--- Begin Material ---

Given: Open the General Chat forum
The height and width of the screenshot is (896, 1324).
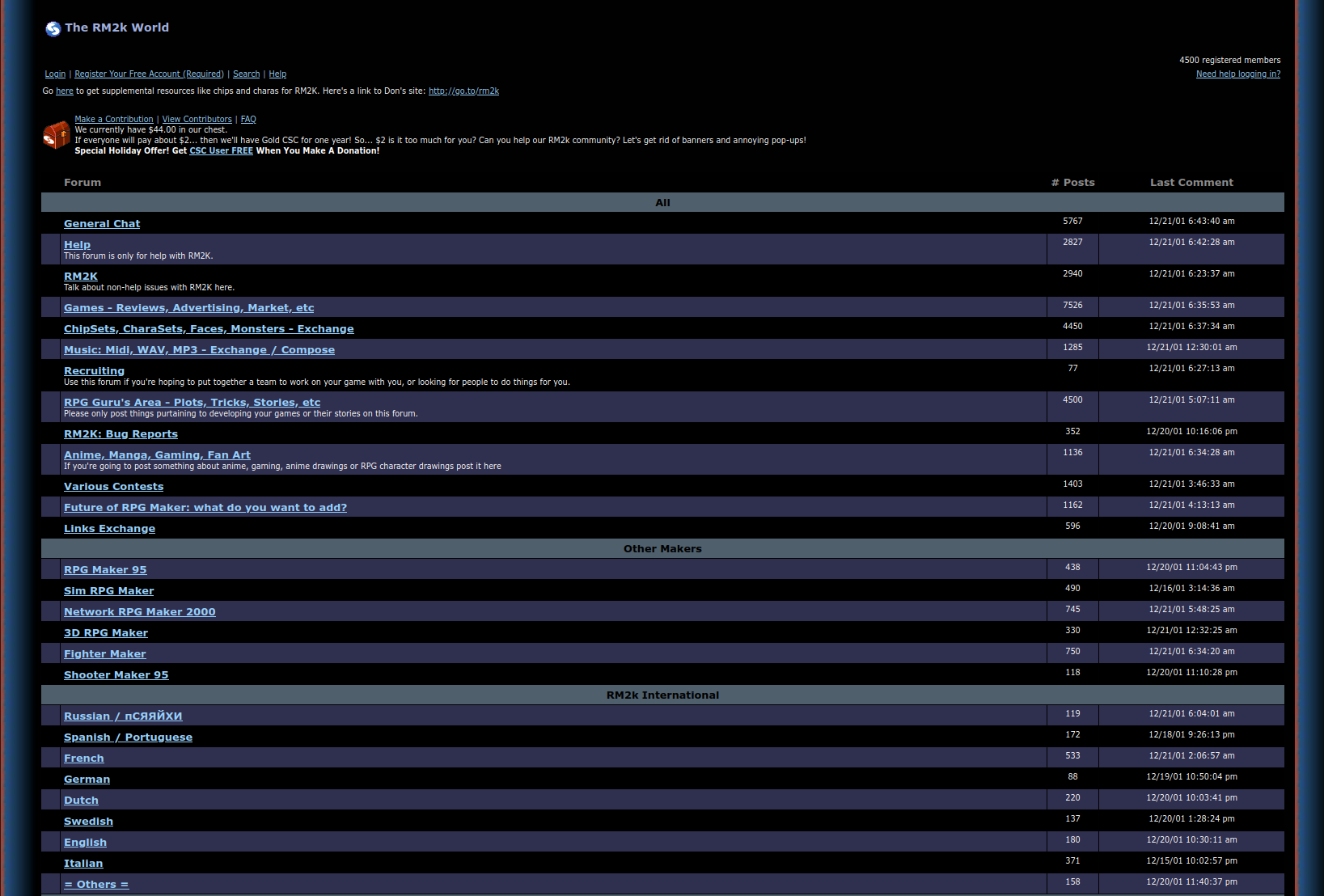Looking at the screenshot, I should tap(102, 224).
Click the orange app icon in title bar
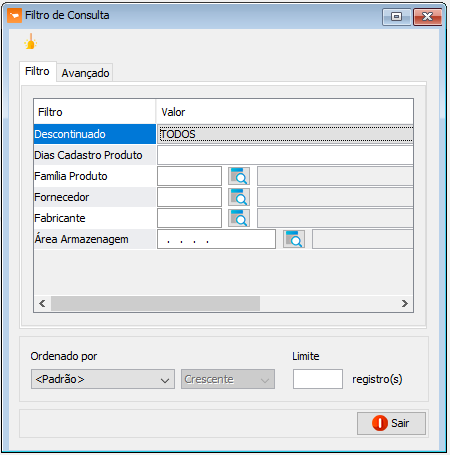 click(14, 16)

--- End Material ---

- **Your instructions**
Copy out the listing above line for line without changing anything, and leave out the pictures.

- **Response to the exercise**
Given: Open the General Chat forum
The height and width of the screenshot is (896, 1324).
Looking at the screenshot, I should tap(102, 224).
Click the orange app icon in title bar
 click(14, 16)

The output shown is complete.